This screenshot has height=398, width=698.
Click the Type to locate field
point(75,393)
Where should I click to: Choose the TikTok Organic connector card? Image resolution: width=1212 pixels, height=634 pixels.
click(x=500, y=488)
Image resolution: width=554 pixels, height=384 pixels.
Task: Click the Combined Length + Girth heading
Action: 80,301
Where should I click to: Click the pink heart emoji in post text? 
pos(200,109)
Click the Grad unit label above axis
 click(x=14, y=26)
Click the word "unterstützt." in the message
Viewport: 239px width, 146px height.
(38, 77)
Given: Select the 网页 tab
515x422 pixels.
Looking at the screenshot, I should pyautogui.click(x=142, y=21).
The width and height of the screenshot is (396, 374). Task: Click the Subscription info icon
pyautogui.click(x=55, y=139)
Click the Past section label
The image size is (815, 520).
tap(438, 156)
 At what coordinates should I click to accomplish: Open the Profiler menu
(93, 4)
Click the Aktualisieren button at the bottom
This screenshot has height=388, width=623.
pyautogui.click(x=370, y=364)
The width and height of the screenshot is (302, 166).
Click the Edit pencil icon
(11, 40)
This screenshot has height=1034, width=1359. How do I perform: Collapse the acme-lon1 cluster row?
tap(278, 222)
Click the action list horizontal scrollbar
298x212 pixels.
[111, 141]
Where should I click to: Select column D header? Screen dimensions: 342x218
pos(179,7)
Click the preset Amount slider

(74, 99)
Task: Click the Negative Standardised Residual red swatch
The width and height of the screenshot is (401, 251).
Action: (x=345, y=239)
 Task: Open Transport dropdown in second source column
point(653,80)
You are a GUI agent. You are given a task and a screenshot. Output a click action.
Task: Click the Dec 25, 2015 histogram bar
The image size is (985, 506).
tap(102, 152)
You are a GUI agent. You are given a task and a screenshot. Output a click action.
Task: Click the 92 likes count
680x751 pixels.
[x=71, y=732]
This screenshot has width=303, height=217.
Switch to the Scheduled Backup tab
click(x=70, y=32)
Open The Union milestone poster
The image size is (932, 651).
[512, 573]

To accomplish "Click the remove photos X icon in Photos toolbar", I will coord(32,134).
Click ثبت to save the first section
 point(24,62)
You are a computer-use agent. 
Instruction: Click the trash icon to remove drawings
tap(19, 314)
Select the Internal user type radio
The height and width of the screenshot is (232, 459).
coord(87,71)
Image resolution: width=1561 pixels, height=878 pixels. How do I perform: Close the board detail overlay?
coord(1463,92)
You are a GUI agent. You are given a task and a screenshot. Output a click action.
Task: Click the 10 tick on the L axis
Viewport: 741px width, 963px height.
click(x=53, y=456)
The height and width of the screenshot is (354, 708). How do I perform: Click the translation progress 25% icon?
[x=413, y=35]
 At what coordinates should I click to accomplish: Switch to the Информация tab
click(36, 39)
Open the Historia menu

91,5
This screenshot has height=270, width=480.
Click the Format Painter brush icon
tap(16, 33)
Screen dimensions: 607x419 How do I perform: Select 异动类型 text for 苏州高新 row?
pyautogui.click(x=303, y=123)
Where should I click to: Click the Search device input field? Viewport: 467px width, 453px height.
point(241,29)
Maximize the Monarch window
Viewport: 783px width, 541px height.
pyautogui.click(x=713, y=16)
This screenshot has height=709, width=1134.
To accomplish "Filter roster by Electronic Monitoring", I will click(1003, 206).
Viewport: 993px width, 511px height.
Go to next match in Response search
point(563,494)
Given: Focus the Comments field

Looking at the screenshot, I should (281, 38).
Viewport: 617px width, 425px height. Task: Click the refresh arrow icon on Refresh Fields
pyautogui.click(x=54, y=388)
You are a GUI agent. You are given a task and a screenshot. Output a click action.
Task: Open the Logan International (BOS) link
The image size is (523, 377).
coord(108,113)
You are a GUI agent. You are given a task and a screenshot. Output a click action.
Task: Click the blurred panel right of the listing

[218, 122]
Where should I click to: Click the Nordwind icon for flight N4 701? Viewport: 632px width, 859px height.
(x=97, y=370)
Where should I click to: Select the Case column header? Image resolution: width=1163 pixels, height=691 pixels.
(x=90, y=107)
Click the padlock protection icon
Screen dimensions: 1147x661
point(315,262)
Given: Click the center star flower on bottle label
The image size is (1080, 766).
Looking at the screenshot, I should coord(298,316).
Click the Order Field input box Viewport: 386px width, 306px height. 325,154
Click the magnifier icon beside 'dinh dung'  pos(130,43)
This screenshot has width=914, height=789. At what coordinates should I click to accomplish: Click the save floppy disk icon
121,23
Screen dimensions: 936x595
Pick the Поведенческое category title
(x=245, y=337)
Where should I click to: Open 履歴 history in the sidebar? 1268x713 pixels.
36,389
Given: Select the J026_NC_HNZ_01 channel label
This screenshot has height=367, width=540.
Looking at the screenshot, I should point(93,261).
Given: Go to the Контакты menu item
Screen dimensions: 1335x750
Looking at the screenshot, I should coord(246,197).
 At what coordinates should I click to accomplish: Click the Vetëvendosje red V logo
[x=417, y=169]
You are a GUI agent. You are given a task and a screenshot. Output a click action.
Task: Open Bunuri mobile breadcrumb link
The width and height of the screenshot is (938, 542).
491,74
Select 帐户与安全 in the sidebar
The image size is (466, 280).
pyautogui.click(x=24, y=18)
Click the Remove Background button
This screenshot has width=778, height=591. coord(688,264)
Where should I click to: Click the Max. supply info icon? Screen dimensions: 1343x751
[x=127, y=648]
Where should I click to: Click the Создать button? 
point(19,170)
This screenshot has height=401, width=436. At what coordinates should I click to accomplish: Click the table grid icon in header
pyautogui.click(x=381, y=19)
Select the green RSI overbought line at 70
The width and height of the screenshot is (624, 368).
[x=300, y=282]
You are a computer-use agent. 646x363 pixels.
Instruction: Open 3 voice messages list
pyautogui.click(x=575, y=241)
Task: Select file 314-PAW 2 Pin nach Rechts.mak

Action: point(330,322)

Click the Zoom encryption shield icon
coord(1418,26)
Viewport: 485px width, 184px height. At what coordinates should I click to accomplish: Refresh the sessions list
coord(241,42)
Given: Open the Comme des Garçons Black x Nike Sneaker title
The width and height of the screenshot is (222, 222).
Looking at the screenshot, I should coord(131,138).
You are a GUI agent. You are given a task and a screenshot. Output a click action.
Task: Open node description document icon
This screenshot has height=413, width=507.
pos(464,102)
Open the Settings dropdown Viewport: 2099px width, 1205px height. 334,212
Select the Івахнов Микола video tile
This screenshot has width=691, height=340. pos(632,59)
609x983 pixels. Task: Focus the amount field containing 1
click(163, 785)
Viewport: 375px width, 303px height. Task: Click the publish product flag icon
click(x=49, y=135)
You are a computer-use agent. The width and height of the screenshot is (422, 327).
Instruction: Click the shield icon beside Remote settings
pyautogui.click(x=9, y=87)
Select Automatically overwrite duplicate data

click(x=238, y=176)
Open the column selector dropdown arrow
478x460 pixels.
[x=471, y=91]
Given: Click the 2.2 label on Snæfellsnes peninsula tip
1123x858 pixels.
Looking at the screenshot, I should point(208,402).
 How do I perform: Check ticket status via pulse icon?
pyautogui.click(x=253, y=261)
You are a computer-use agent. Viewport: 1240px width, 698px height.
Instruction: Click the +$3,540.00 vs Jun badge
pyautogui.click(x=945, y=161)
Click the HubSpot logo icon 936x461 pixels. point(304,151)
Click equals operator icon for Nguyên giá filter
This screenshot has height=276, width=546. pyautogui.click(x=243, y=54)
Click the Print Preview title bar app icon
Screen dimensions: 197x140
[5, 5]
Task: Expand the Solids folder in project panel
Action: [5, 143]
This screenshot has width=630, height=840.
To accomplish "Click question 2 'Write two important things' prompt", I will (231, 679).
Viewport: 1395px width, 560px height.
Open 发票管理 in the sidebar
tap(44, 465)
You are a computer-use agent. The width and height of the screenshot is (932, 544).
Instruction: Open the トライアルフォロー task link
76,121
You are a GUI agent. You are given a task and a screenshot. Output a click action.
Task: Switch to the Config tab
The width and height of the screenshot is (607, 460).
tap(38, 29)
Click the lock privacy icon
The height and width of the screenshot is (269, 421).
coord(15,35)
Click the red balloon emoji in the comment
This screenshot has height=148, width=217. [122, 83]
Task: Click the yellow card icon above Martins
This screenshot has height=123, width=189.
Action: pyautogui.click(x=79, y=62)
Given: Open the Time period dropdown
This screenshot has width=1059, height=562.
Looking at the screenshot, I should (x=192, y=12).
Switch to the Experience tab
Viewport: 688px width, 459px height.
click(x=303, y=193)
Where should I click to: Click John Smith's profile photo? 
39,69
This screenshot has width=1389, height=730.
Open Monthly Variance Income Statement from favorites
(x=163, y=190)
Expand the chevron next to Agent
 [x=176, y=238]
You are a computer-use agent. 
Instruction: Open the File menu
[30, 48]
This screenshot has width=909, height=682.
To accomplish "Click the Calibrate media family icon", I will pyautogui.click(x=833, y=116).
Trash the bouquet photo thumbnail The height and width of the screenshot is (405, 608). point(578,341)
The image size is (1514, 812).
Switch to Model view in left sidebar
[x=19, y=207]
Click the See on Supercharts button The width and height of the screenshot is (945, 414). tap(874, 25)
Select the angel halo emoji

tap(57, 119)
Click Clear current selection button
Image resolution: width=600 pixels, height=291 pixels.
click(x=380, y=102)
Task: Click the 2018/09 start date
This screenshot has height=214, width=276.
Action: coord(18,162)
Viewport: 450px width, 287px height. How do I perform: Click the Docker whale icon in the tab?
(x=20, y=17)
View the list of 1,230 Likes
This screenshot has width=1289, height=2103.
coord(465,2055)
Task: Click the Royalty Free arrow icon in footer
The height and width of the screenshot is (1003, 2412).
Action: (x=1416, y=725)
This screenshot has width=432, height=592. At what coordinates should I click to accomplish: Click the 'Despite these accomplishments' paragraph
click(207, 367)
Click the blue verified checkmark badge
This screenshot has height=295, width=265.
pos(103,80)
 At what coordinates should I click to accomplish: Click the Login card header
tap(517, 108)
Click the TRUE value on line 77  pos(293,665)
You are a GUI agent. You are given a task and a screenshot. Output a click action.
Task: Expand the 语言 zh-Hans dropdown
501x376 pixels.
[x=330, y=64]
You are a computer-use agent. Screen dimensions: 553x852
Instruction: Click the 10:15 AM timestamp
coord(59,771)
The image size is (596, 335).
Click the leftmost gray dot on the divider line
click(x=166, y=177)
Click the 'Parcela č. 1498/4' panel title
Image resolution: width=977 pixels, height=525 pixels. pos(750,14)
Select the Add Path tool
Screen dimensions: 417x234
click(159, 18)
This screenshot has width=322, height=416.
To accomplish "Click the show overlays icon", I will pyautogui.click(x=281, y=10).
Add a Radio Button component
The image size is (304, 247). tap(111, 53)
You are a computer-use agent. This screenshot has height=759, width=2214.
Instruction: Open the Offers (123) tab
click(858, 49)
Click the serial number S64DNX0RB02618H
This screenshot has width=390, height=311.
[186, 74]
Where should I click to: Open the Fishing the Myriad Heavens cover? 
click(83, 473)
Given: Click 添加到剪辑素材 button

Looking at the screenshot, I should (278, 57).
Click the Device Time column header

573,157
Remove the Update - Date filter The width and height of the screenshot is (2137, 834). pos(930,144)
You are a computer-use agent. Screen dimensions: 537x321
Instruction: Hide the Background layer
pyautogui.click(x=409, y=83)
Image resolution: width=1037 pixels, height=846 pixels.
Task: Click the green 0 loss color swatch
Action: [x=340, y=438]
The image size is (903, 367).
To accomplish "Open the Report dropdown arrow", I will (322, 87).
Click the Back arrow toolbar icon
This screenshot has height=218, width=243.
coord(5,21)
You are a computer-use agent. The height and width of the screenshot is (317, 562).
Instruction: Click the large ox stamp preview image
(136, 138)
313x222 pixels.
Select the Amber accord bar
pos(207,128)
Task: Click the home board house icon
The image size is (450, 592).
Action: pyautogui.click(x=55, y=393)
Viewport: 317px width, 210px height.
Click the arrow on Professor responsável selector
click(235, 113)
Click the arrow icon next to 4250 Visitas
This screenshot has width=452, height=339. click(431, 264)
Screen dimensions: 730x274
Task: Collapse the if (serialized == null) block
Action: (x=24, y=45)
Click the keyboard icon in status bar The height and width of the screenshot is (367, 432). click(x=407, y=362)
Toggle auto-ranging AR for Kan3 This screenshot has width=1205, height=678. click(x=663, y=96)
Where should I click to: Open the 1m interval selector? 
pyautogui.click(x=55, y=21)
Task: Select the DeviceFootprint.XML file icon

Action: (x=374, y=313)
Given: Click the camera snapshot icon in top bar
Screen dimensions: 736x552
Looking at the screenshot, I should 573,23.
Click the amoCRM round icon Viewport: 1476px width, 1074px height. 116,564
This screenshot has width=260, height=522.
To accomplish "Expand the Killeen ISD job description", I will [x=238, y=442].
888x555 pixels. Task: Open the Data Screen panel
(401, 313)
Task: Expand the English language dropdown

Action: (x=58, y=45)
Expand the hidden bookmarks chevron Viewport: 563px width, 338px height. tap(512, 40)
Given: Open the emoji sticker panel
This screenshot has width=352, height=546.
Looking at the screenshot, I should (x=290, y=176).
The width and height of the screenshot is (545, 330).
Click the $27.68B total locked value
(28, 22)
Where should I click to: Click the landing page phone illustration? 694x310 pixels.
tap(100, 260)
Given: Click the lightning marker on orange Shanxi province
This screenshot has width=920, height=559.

== Assigned task ==
Look through the listing above and copy each line with the word "description" in it.

== Response ==
Task: Open node description document icon
To accomplish "Expand the Killeen ISD job description", I will [x=238, y=442].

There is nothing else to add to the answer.